Abstract: Objective To construct the pCDNA3.1-ING4 eukaryotic expression vector and investigate its effect on the proliferation of melanoma cell line M14. Methods The targeted cDNA fragment encoding ING4 was cloned by reverse transcription-PCR with normal gastric mucosa from patients with gastric ulcer, and subcloned into eukaryotic expression vector pcDNA3.1. PCR and DNA sequencing were performed to identify the eukaryotic expression vector pCDNA3.1-ING4, which was then transfected into M14 cells with Lipofectamine 2000 reagent. The expression of ING4 was detected in untransfected, pCDNA3.1-ING4-transfected and pcDNA3.1-transfected M14 cells by Western blot and immunocyto?鄄chemistry, and cell proliferation by MTT assay. Results A fragment of expected size （750 bp） was amplified by PCR analysis, and DNA sequencing confirmed the correctness of the recombinant plasmid. As shown by immunocytochemistry, the percentage of cells positive for ING4 protein was significantly higher in pCDNA3.1-ING4-transfected M14 cells than in non-transfected M14 cells and pcDNA3.1-transfected M14 cells （71.80% ± 9.88% vs 4.20% ± 3.35%, P < 0.01）. Western blot also revealed an increased expression of ING4 in pCDNA3.1-ING4-transfected cells.
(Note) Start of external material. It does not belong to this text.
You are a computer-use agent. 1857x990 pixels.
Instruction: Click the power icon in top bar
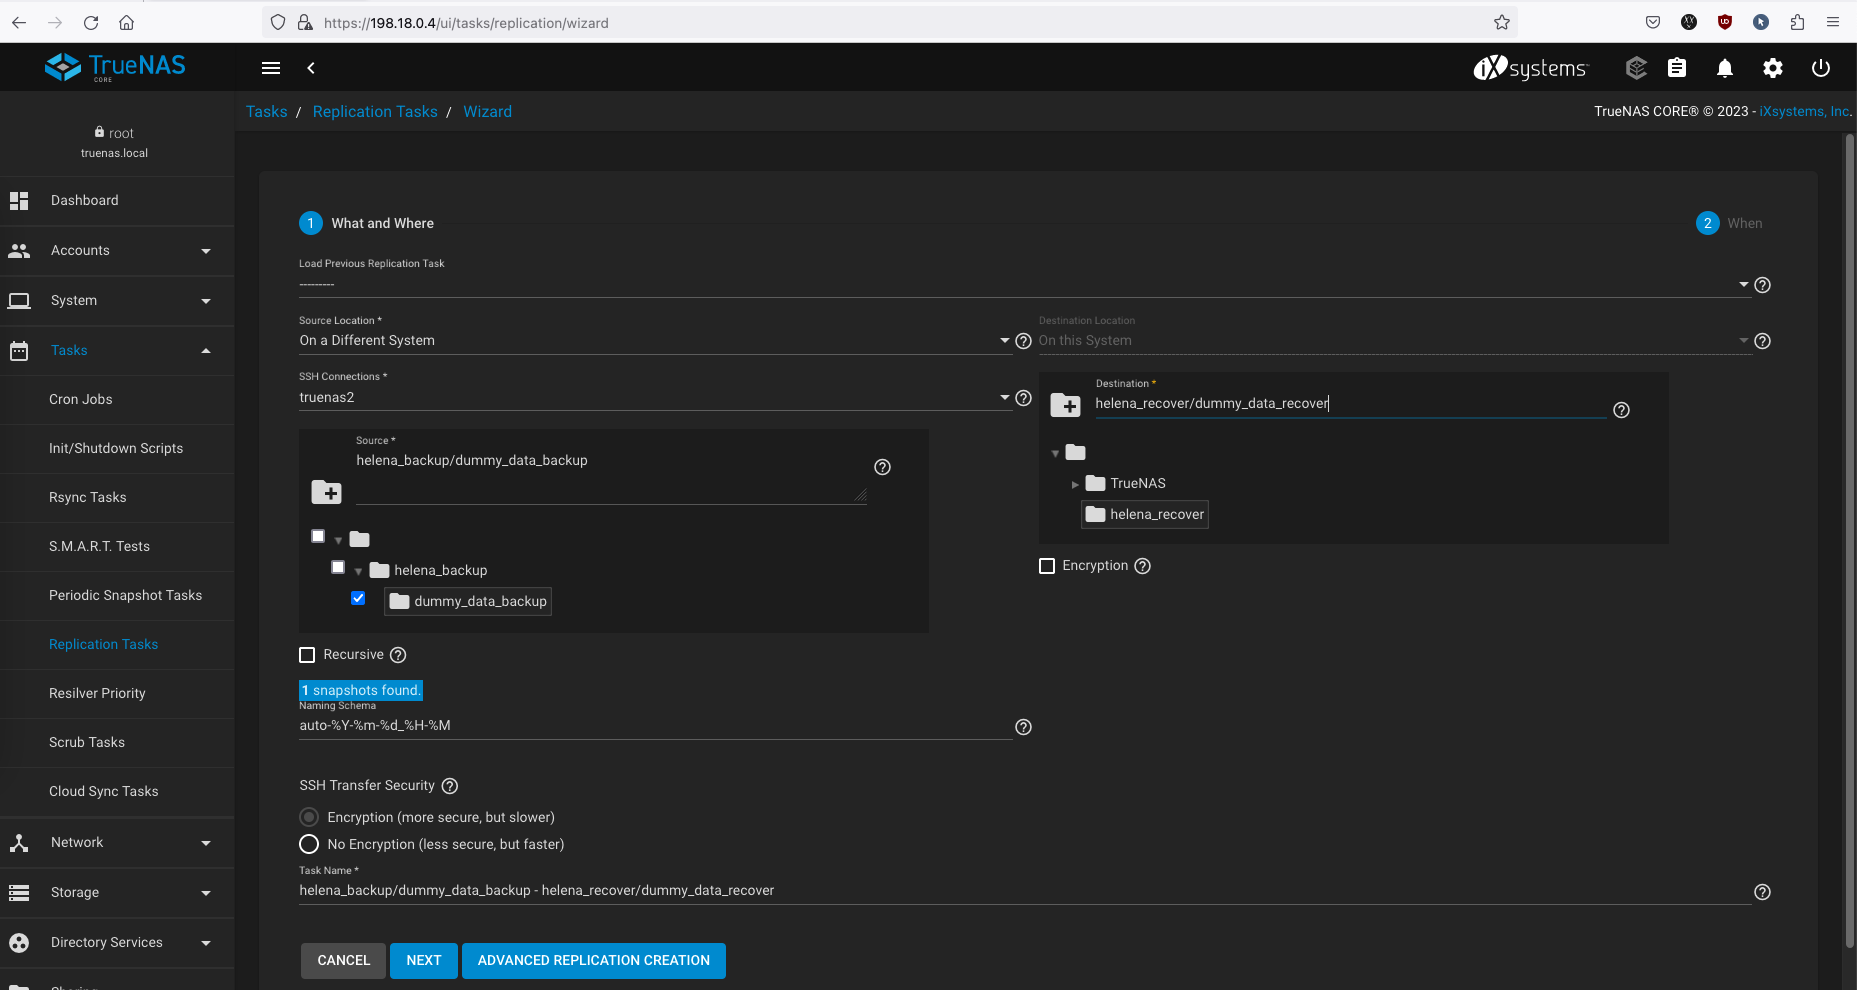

Decreased cell viability was observed in ING4-transfected cells compared with nontransfected cells and pCDNA3.1-transfected cells （both P < 0.01）. Conclusions The pCDNA3.1-ING4 eukaryotic expression vector has been constructed successfully, and M14 cells transfected by this recombinant plasmid could effectively express ING4 protein, which may inhibit the cell proliferation of M14 cells.

Key words: melanoma, cell proliferation